Christianity in a Multifaith World

UCSB Front Porch, February 1, 2002

Draft: Do not cite without permission.

Outline

The Context of the Problem
An old problem: Christianity in the context of other faiths
Before modernity, "the problem of faiths" is no problem; only the claims of particular rivals are
A new problem: Christianity's de-monopolization in European/American religious culture
 
 
The Modern Problem
Modernity abandons appeals to authority in favor of "universal reason"
Modernity's primary opponent is the Christian tradition
Christianity survives by (failed) suppression and (compromising) accommodation
"The problem of faiths" is a problem of any faith at all in a world of reason
Rival faiths only weaken Christianity's appeals to authorities
 
 
"Postmodern" Problems
In the twentieth century, modernity fails, and is increasingly abandoned
"Modernity without hope" begets radical relativism: no one may judge another's claims
Relativism is often called postmodern, but refuses to move beyond modern epistemology
For relativists, "the problem of faiths" is a problem for any claim that rejects relativism
True postmodernists, without embracing relativism, understand knowledge as
socially constituted and intrinsically subjective (Ludwig Wittgenstein)
developed in traditions (Alasdair MacIntyre)
beyond propositional logic (Michael Polanyi, J.L. Austin)
Here "the problem of faiths" reverts to its premodern form
 
 
Problems after 9/11
Americanism is reinvigorated (with modernism, pragmatism, inclusivism, libertarianism)
Radical moral relativism is weakened (with anti-globalism, pacifism, postmodernism, multiculturalism)
Premodern/modern/postmodern religious fundamentalism is weakened (with Islamism, Zionism, conservative Christianity)
 
 
Three Challenges
From (resurgent) modernism: to cooperate in its program
From (unbowed) ideological relativism: to accept its egalitarianism
From (publicly) unshaken Islam: to convert
 
 
Three Opportunities
For modernism: to love enemies, consider others better, and correct fallen minds
For ideological relativism: to know truth as liberating even fallen wills
For unshaken Islam: to find God's perfection in weakness
Results depend on Christian initiative
 
 
Three (!) Sources of Comfort
These challenges contradict each other
Christians are currently sideliners in some of these contests
Challenges reinvigorate us to new creativity and achievement


The Context of the Problem

The Christian faith is one faith among others. Is this a problem? Is it a problem for other faiths? Is it a problem for Christians?

It's certainly not a new problem. Christianity arose in the context of other faiths. Historically speaking, so has every faith – even, in Israel's canonical memory, the faith of YHWH (Gen. 4:1). God has always contended for mindshare among many objects of our worship. All the problems associated with that have been around for a long time: the exclusivity of Christianity, the persuasiveness of other faiths, the destiny of others, and the temptations to merge the worship of YHWH with worship of other gods. (The really shocking thing would be not to find out that others have ably addressed the problems centuries ago.)

Then what would be called for is a standard lecture in historical theology that displays the seminal work on the topic of other religions from influential historical figures – Justin Martyr, Irenaeus, Athanasius, Augustine. Alternately, I could act like the systematic theologian I have been trained to be, frame the question in terms of the destiny of the unevangelized, and offer a typology of positions of "exclusivism," "inclusivism," "pluralism," and "universalism."

——————————

_Set tasks_:
[A] Reproduce the passage from the lecture on Christianity in a multifaith world that begins with the words containing "Problems after 9/11" and ends with "pacifism, postmodernism, multiculturalism)".
[B] Which historical figures does the lecture on Christianity in a multifaith world name for their seminal work on other religions?

——————————

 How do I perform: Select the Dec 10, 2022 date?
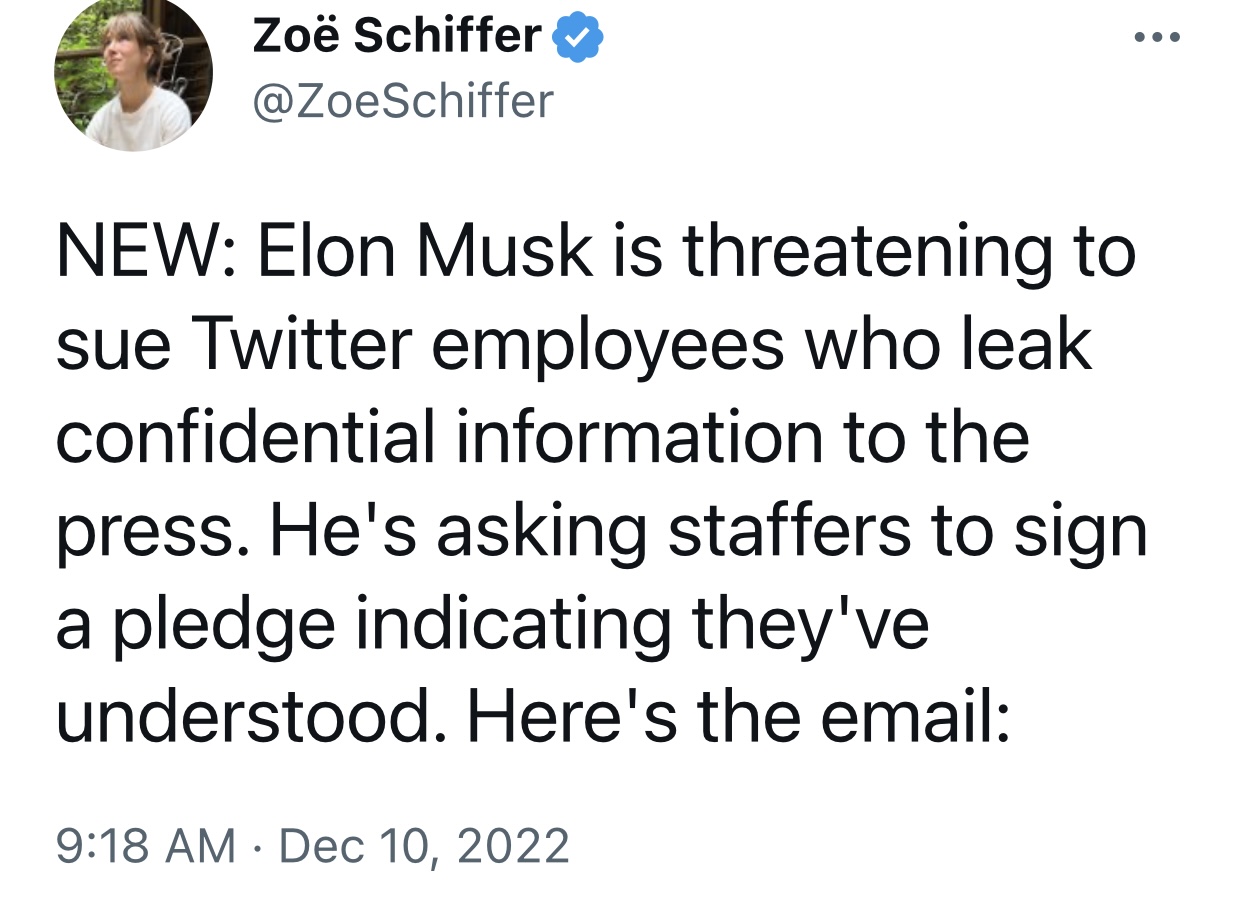424,845
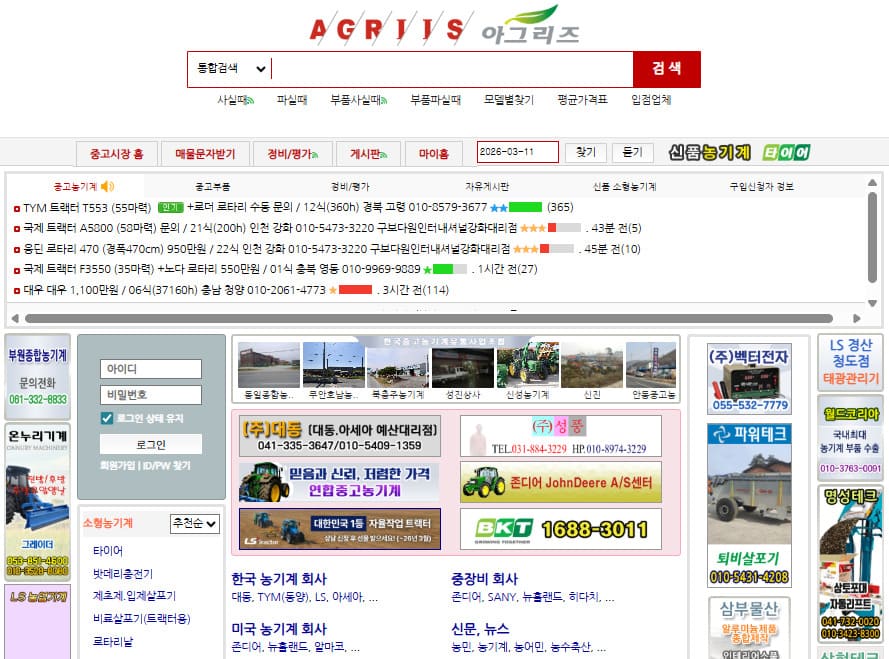The image size is (889, 659).
Task: Click the green tractor in the JohnDeere A/S센터 banner
Action: 484,482

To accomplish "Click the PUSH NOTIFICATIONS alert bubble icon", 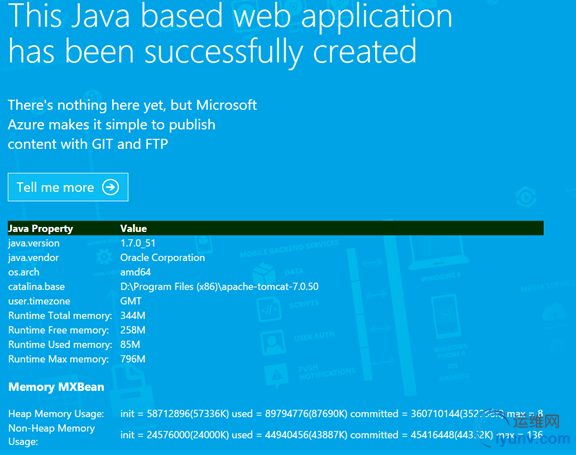I will point(276,375).
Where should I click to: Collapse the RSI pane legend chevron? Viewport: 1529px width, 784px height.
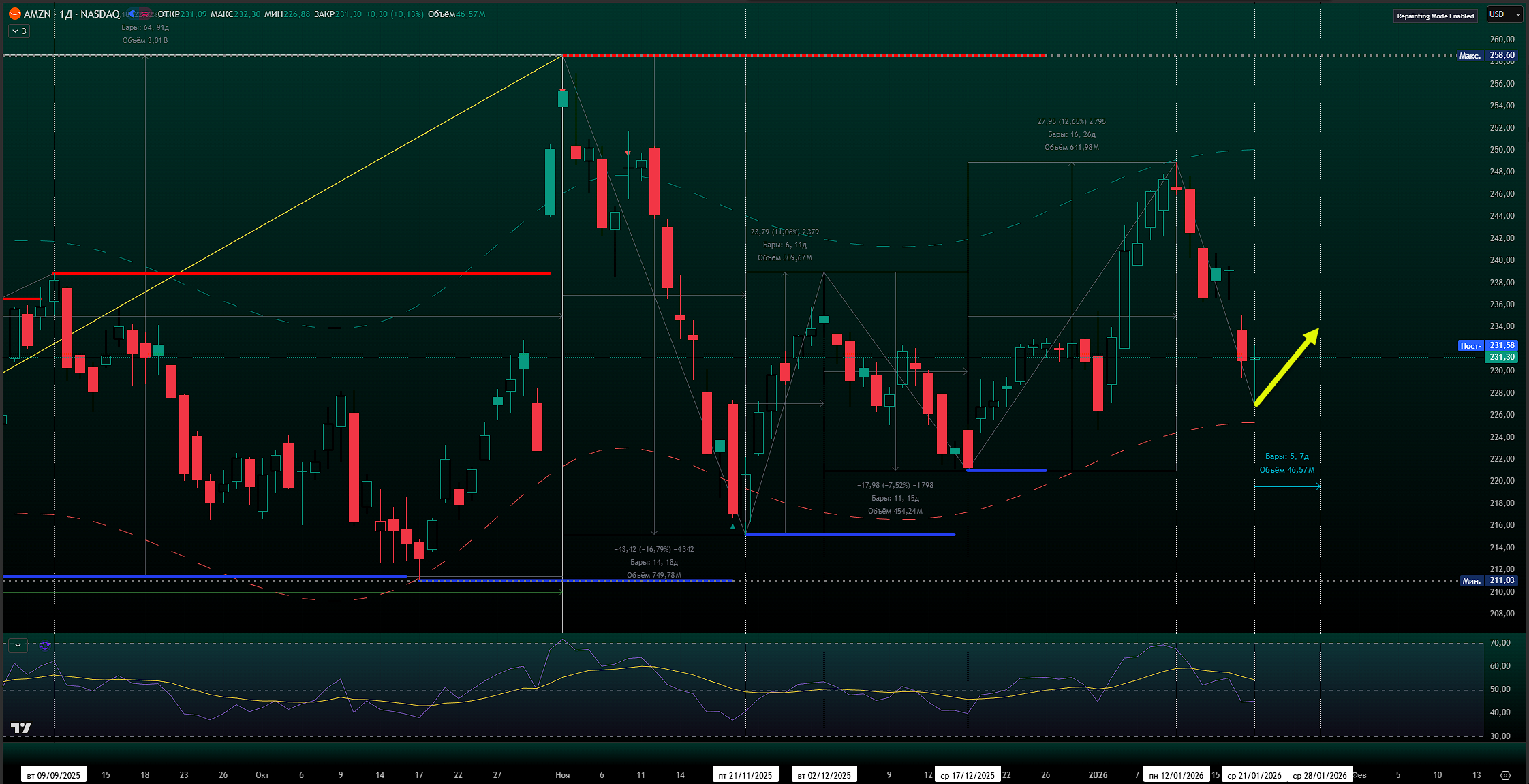18,645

——————————

_Answers to the exercise_:
[A]
Problems after 9/11
Americanism is reinvigorated (with modernism, pragmatism, inclusivism, libertarianism)
Radical moral relativism is weakened (with anti-globalism, pacifism, postmodernism, multiculturalism)

[B] Justin Martyr, Irenaeus, Athanasius, and Augustine.